Dida Sampaio/Estadão
Dida Sampaio/Estadão

BC reduz projeção de alta do PIB para 1,4% em 2018

Para 2019, o Banco Central projeta crescimento maior, de 2,4%, mostra Relatório de Inflação

Fabrício de Castro e Fernando Nakagawa, O Estado de S.Paulo

27 Setembro 2018 | 08h50

Com boa parte dos investimentos paralisados no Brasil, à espera da eleição presidencial, o Banco Central reduziu sua expectativa para o crescimento do Produto Interno Bruto (PIB) em 2018, de 1,6% para 1,4%. O novo porcentual consta no Relatório Trimestral de Inflação (RTI), divulgado nesta quinta-feira, 27. No documento, o BC também projeta pela primeira vez o crescimento de 2,4% para a economia em 2019.

Entre os componentes do PIB para 2018, o BC reduziu de +1,9% para +1,5% a projeção para a agropecuária.

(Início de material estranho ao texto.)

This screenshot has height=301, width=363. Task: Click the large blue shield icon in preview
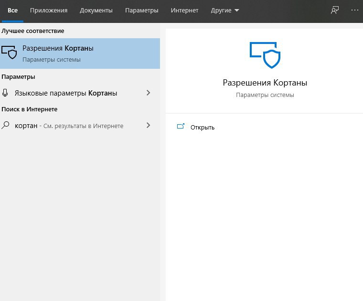pos(265,55)
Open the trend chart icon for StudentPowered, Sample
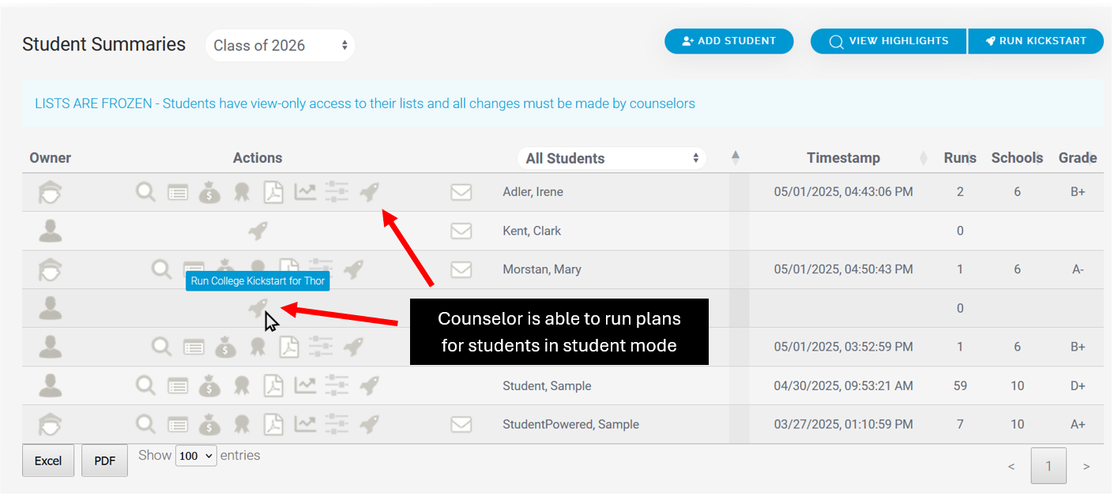The width and height of the screenshot is (1118, 500). [305, 424]
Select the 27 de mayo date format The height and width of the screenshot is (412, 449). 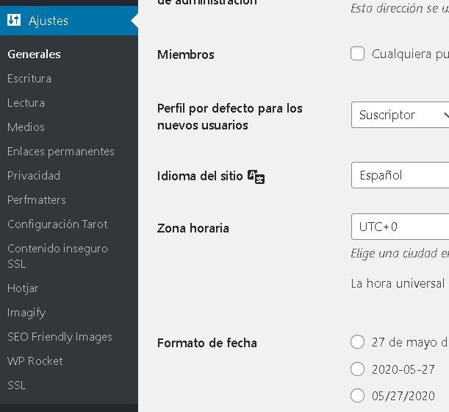tap(357, 342)
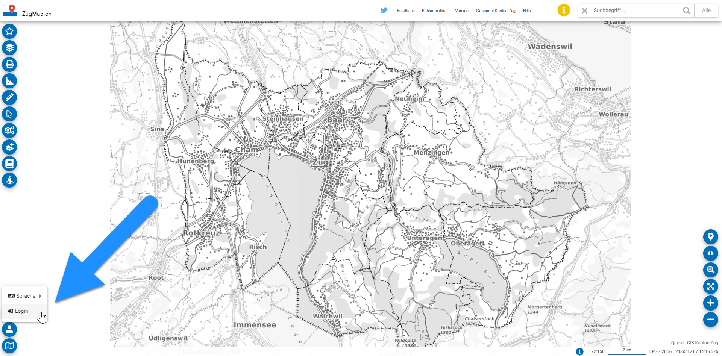The width and height of the screenshot is (722, 356).
Task: Activate the pencil drawing tool
Action: (x=9, y=97)
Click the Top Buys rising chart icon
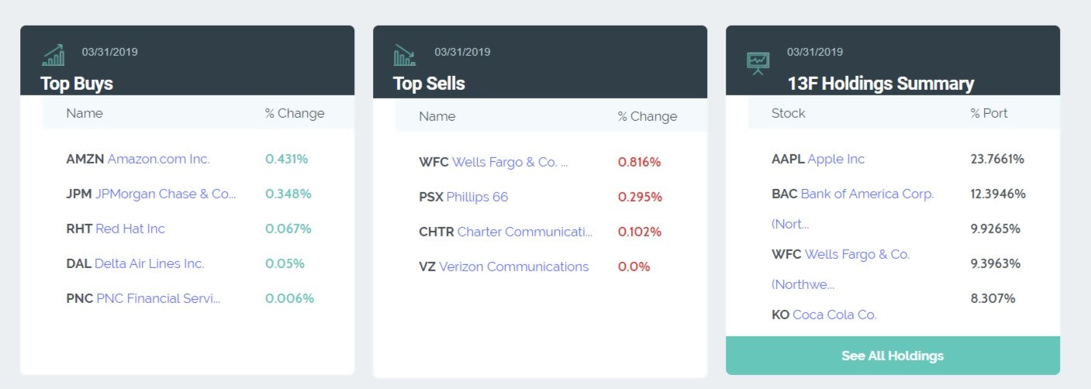 [54, 55]
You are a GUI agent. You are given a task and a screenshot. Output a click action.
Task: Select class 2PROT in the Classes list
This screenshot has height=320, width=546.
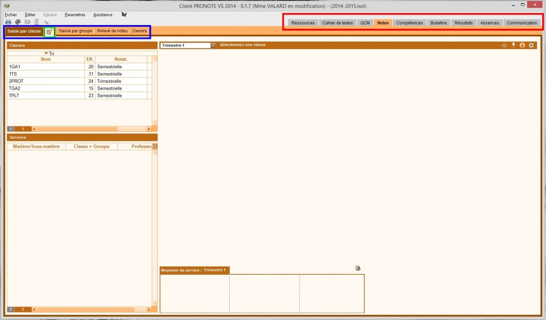pyautogui.click(x=17, y=81)
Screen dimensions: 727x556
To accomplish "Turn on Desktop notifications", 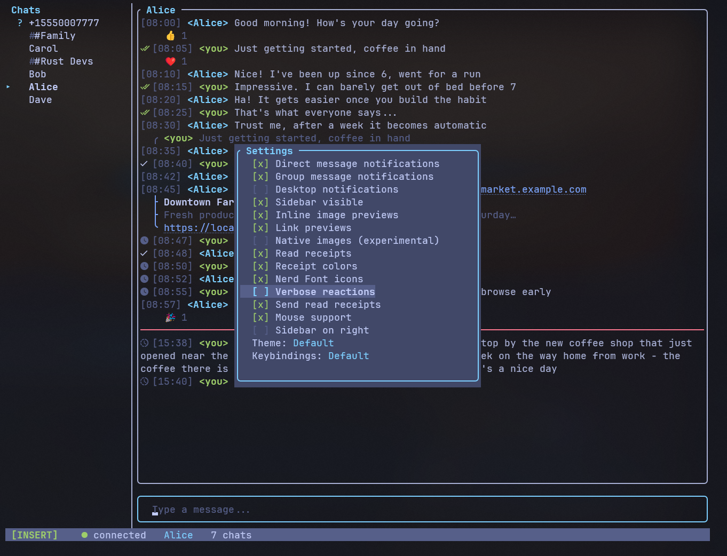I will tap(260, 189).
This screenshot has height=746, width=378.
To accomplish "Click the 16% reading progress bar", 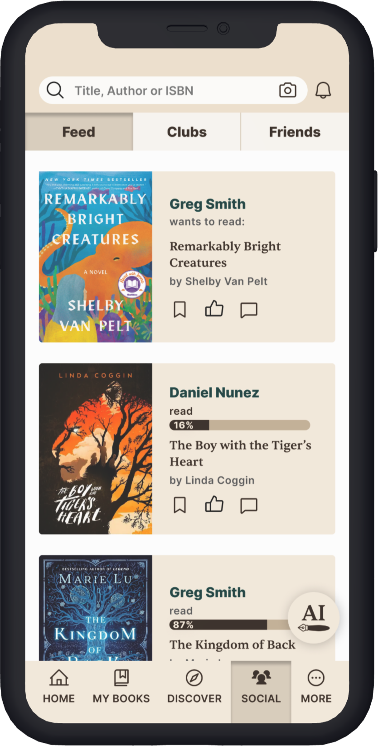I will 240,425.
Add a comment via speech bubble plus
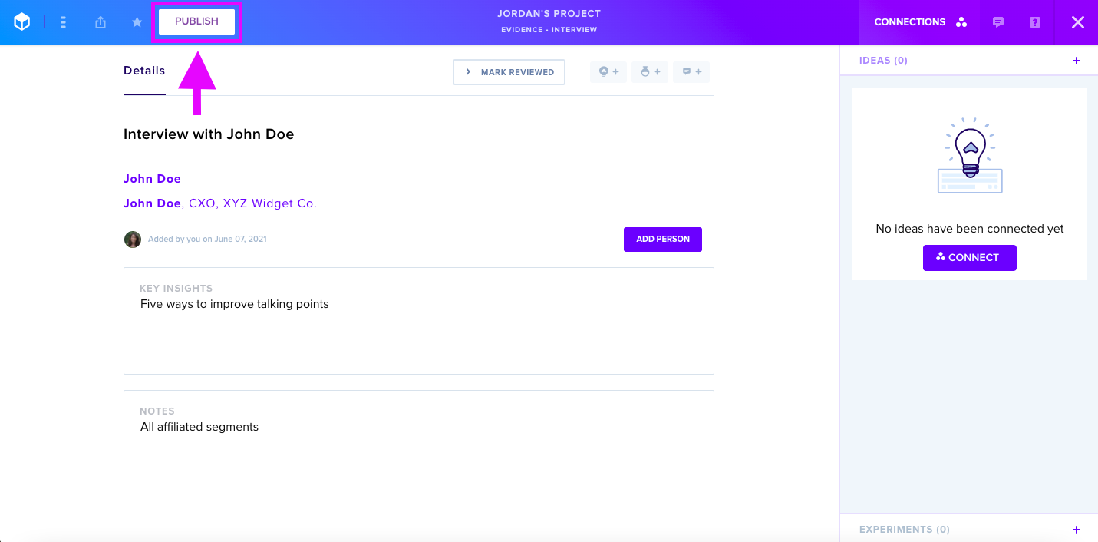Viewport: 1098px width, 542px height. [691, 72]
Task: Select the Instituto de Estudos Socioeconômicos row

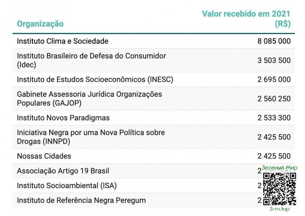Action: 95,79
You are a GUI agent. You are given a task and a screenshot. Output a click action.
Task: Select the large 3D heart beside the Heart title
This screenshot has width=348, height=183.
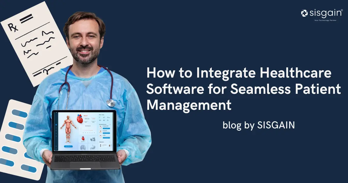coord(80,119)
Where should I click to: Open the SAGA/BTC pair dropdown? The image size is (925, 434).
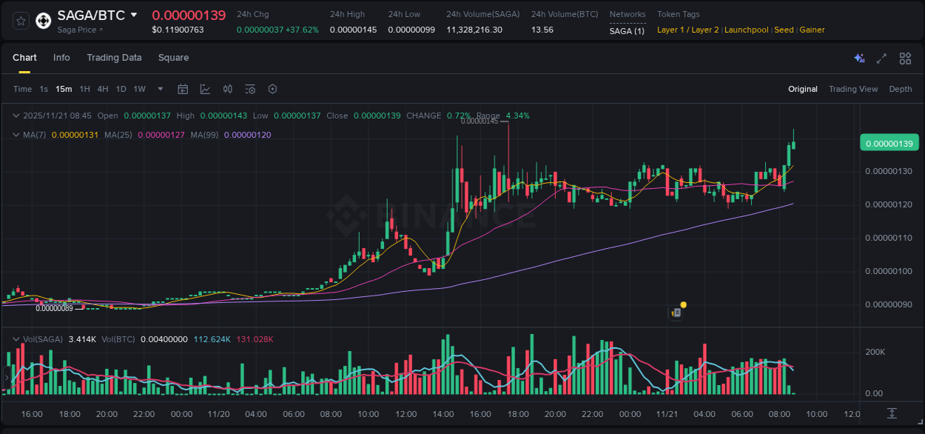point(134,14)
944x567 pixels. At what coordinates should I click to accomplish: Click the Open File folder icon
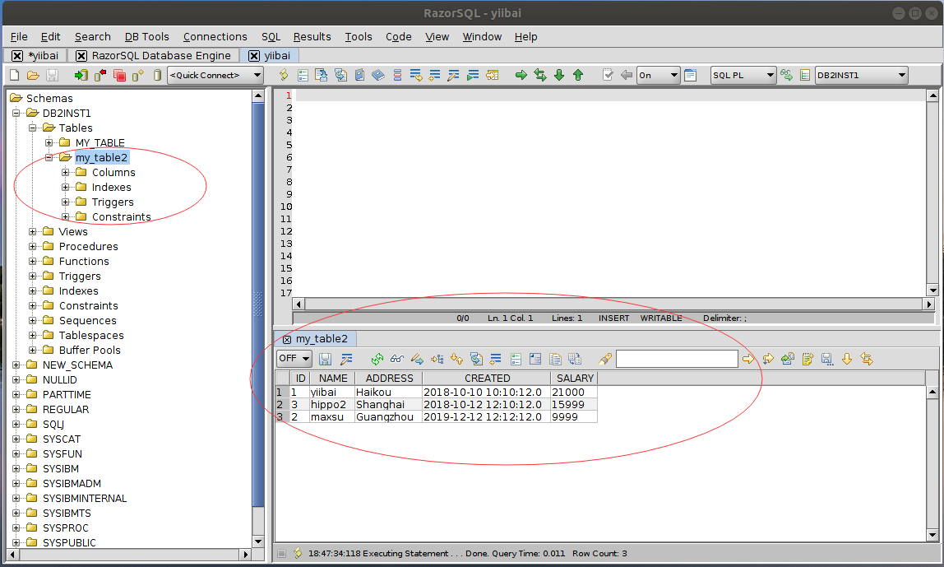tap(33, 75)
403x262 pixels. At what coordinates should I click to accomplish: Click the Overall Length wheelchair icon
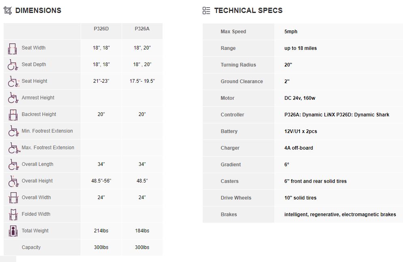click(13, 165)
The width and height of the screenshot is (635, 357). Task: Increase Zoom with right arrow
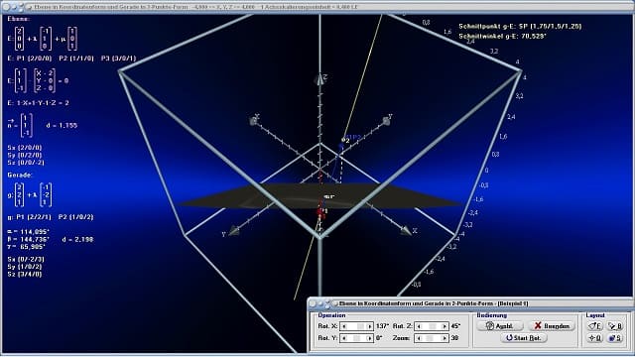tap(445, 338)
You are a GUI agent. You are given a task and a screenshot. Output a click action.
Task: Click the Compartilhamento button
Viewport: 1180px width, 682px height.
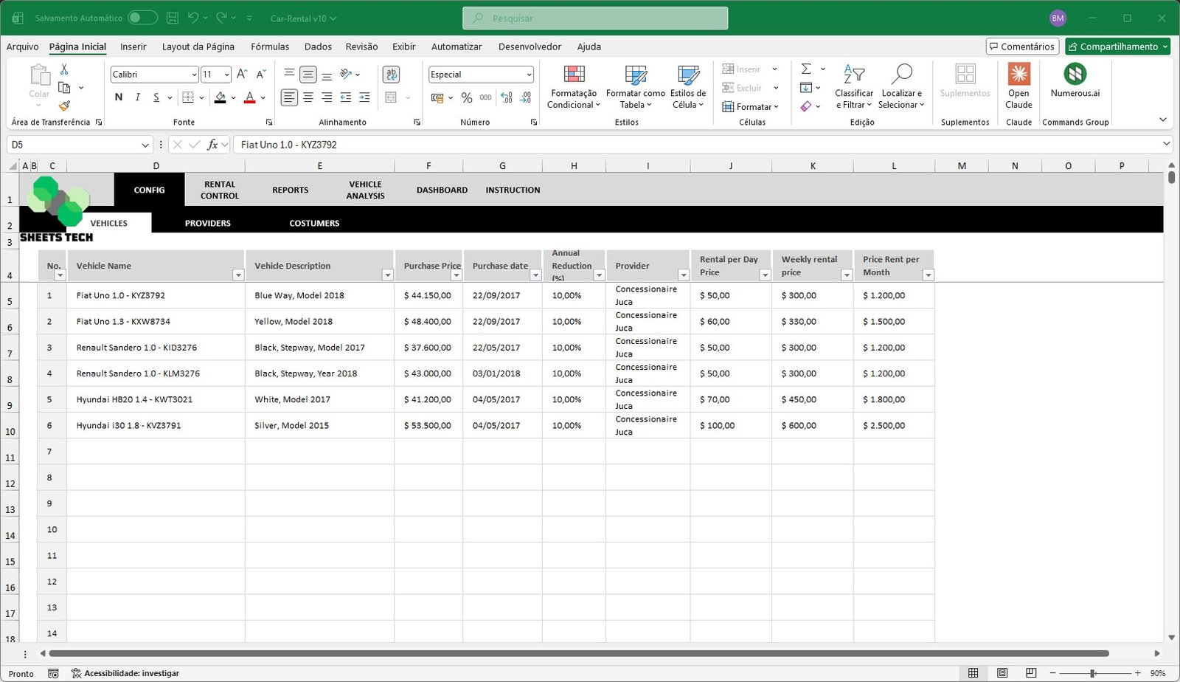(1117, 46)
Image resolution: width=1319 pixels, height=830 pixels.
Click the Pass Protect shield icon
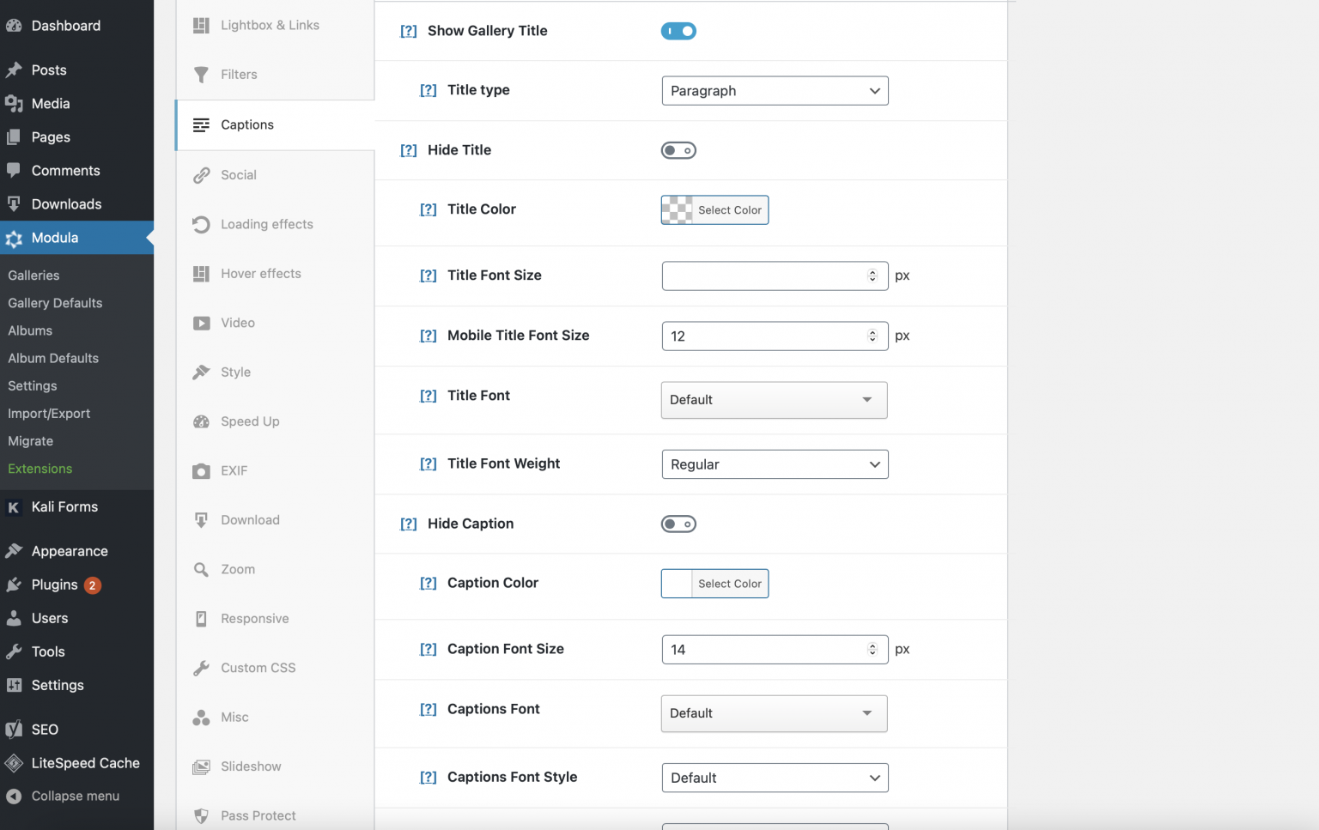pos(201,816)
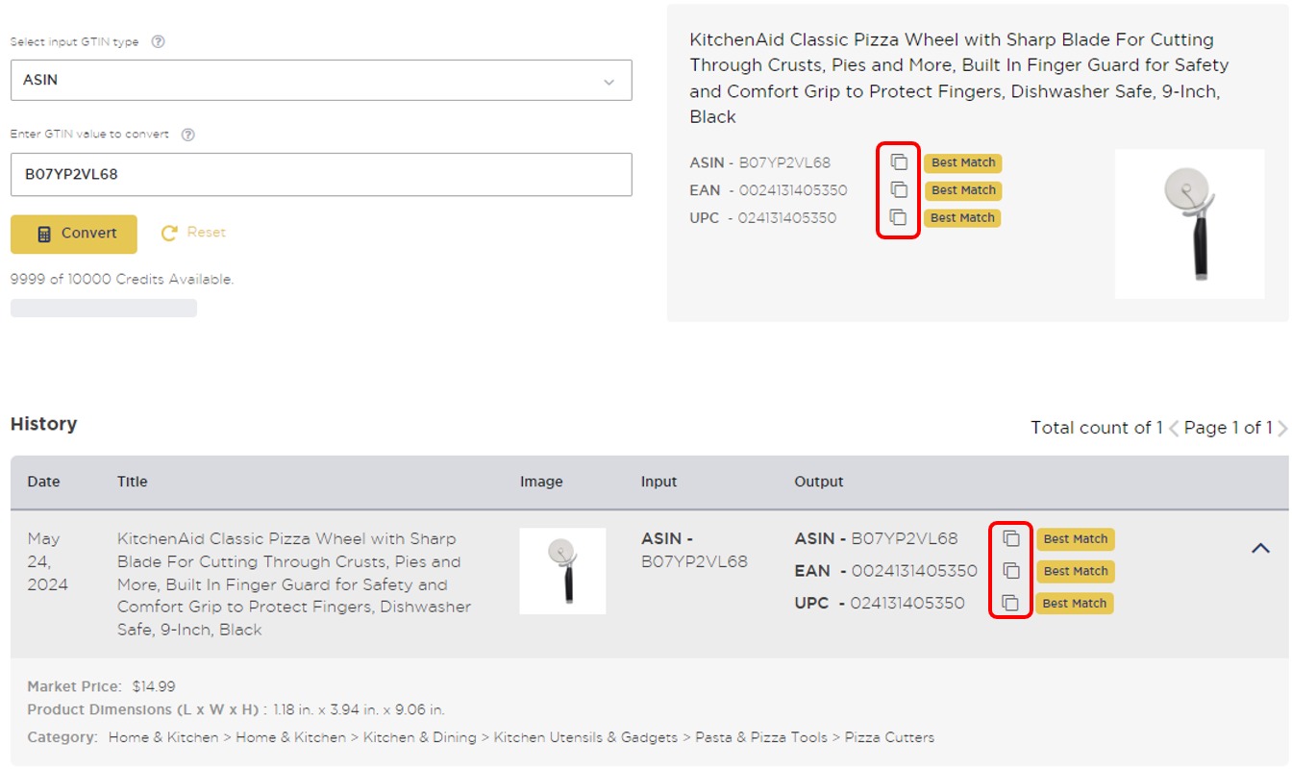Copy the UPC listed in History
The image size is (1292, 769).
pyautogui.click(x=1011, y=603)
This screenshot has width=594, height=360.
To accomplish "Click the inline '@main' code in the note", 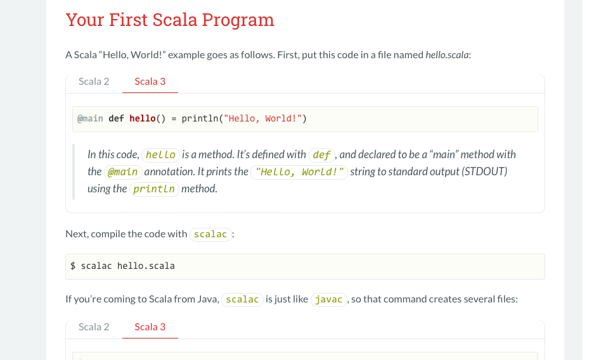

No caso da indústria, a estimativa caiu de +1,6% para +1,3% e, para o setor de serviços foi mantida previsão de expansão de 1,3% no ano.

No lado da demanda, o BC reduziu a estimativa de crescimento do consumo das famílias, de +2,1% para +1,8%. No caso do consumo do governo, o porcentual projetado de contração foi acentuado, de -0,2% para -0,3%.

O documento aponta ainda que a projeção de 2018 para a Formação Bruta de Capital Fixo (FBCF) - indicador que mede o volume de investimento produtivo na economia - melhorou e passou de +4,0% para +5,5%.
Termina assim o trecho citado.